In [J. Chem. Phys. 140, 204509 (2014)], we aimed to provide a more fundamental and quantitative approach to predict the size of the string-like rearrangements identified in the previously discussed work. This description could be used as input for the Adam-Gibbs description, providing a comprehensive theoretical framework to account for dynamical changes. To do so, this work developed a statistical mechanical model for the strings based on treating them as "initiated equilibrium polymers," and validated the applicability of the model through comparison to molecular simulations. The validated theory then allows us to predict the relaxation time in a lower temperature range than accessible by current simulations. The theory predicts a return to Arrhenius behavior near Tg with a finite low temperature residual entropy, avoiding a Kauzmann "entropy crisis" that has dogged many alternate descriptions.

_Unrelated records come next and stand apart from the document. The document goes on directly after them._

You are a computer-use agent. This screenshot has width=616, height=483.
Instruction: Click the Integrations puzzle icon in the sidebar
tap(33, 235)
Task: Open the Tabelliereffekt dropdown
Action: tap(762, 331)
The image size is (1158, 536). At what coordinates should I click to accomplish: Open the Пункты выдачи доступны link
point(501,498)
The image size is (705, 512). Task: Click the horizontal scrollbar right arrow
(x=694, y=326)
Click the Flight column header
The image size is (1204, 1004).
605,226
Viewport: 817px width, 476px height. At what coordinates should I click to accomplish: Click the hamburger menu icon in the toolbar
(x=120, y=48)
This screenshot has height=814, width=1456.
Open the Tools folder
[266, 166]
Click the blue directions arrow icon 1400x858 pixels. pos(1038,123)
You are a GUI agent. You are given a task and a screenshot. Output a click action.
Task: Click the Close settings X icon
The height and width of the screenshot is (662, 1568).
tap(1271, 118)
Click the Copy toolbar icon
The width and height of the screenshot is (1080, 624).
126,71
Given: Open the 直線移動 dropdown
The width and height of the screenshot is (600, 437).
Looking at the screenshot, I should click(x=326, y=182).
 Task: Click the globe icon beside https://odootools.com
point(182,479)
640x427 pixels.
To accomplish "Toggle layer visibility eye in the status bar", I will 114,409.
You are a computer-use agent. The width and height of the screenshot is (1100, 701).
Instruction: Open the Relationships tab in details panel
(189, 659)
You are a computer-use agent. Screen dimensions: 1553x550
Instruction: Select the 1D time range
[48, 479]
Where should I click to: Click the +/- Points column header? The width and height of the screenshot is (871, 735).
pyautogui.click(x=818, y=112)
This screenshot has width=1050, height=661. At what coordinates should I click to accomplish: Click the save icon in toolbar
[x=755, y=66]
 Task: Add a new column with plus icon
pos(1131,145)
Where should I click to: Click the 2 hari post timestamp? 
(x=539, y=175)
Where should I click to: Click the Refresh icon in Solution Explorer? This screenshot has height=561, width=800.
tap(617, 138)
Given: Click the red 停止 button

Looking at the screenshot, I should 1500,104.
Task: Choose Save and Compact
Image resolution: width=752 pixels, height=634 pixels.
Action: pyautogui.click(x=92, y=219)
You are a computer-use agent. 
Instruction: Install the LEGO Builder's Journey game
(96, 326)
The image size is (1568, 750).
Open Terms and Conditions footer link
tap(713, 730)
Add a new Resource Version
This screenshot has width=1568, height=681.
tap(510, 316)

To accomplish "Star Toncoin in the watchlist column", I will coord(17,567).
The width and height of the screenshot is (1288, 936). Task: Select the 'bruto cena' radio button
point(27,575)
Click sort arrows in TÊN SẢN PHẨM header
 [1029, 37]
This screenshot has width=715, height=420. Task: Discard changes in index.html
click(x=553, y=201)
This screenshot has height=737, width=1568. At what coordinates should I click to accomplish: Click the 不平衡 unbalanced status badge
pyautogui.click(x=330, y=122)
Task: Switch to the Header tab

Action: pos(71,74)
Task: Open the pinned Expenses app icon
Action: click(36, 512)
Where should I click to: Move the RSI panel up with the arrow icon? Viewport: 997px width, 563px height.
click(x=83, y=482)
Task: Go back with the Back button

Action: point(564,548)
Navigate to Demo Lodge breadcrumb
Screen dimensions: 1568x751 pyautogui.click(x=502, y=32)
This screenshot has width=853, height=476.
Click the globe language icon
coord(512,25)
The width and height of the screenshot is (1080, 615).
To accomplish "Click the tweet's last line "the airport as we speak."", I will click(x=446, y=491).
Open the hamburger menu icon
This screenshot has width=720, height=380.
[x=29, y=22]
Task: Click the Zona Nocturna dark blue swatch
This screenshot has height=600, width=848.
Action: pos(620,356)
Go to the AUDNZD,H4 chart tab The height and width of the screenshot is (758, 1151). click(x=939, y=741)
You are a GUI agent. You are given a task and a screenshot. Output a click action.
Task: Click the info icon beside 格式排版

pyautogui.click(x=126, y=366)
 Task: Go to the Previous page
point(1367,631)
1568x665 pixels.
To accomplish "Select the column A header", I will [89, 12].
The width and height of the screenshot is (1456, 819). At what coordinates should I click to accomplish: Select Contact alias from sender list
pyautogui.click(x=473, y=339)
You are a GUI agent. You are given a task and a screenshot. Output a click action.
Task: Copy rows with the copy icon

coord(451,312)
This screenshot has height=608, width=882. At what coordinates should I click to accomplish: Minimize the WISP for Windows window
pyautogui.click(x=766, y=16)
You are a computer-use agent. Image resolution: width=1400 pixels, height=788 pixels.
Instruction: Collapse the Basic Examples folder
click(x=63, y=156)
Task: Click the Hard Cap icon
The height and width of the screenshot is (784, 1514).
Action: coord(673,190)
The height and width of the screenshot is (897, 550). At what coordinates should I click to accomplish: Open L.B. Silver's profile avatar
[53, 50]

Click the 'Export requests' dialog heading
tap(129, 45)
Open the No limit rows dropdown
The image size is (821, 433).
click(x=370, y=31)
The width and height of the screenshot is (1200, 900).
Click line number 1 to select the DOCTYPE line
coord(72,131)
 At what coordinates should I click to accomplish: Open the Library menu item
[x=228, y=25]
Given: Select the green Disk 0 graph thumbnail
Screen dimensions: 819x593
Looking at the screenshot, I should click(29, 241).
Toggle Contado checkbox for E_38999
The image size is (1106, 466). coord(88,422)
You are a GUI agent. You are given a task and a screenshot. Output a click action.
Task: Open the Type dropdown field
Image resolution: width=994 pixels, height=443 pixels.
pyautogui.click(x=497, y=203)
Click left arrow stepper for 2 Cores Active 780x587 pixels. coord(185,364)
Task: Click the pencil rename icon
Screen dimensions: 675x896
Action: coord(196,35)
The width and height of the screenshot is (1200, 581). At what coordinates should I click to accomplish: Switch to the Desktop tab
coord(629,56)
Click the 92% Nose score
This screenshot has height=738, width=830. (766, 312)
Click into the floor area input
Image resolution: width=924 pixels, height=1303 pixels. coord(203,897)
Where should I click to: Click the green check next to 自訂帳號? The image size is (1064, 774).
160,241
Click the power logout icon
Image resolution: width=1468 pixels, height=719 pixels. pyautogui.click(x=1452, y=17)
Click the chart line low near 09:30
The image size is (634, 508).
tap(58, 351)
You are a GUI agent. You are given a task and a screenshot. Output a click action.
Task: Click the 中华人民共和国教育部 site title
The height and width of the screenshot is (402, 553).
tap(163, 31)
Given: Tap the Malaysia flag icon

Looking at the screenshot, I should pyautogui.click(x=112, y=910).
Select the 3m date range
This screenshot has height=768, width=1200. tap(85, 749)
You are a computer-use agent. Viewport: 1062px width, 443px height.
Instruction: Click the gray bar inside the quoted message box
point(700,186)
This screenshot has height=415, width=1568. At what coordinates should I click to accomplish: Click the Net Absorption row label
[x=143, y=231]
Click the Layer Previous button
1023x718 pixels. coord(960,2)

Lastly, in [Soft Matter 10, 3036 (2014)], we explored the degree to which the ideas we have developed in the context of thin films might be applicable to other confined systems, which might at first seem radically different. Specifically, we examined the nature of dynamical rearrangements in a simple model for lipid membranes, an example of a biological film. We showed that lipid diffusion is hindered by the transient trapping of molecules by their neighbors, similar to the dynamics of a polymer films approaching a glass transition. Like glass formation, we found two distinct mobility groups: low-mobility lipids which are temporarily "caged", and lipids with displacements on the scale of the intermolecular spacing. The lipid molecules within these distinct mobility states cluster, giving rise to transient "islands" of enhanced mobility having the size and time scale expected for lipid "rafts". The universal nature of this clustering mechanism may explain why raft-like regions should arise, regardless of lipid structural or compositional details. This perspective provides a new approach to examine membrane transport.
Figure 3: A representative simulation snapshot of the head beads in a bilayer: (a) mobile beads are colored red, and caged beads are white; (b) mobile beads are colored by the distinct clusters that they form; (c) within each cluster, we color distinctly those particles that replace each other, resulting in many quasi-string-like structures. The configuration used for all panels is identical, to facilitate comparison.
Impact on Students and PI
Students have been the driving force behind the research performed and published during the reporting period.
Beatriz Pazmi–o Betancourt was a Latina graduate student and primary author of J. Chem. Phys. 140, 204509 (2014). She defended her PhD. thesis in October 2013, and is presently a post-doctoral researcher working at the National Institute of Standards and Technology (NIST).
Paul Hanakata was an undergraduate and the primary author of Nature Communications 5, 4163 (2014). This grant has supported his research during both summer and winter holiday periods. This funding has been especially valuable to Paul, since he is from Indonesia and is financially challenged. Based on the research supported by this grant, he was named a finalist for 2014 APS Apker award for the best undergraduate research in the USA. Paul is currently a graduate student at Boston University.
For the PI, this support has enabled me to expand my research on the polymer dynamics to an important new direction, tackling the practically important problem of confinement effects. I am looking to leverage this new expertise to obtain further support from the National Science Foundation.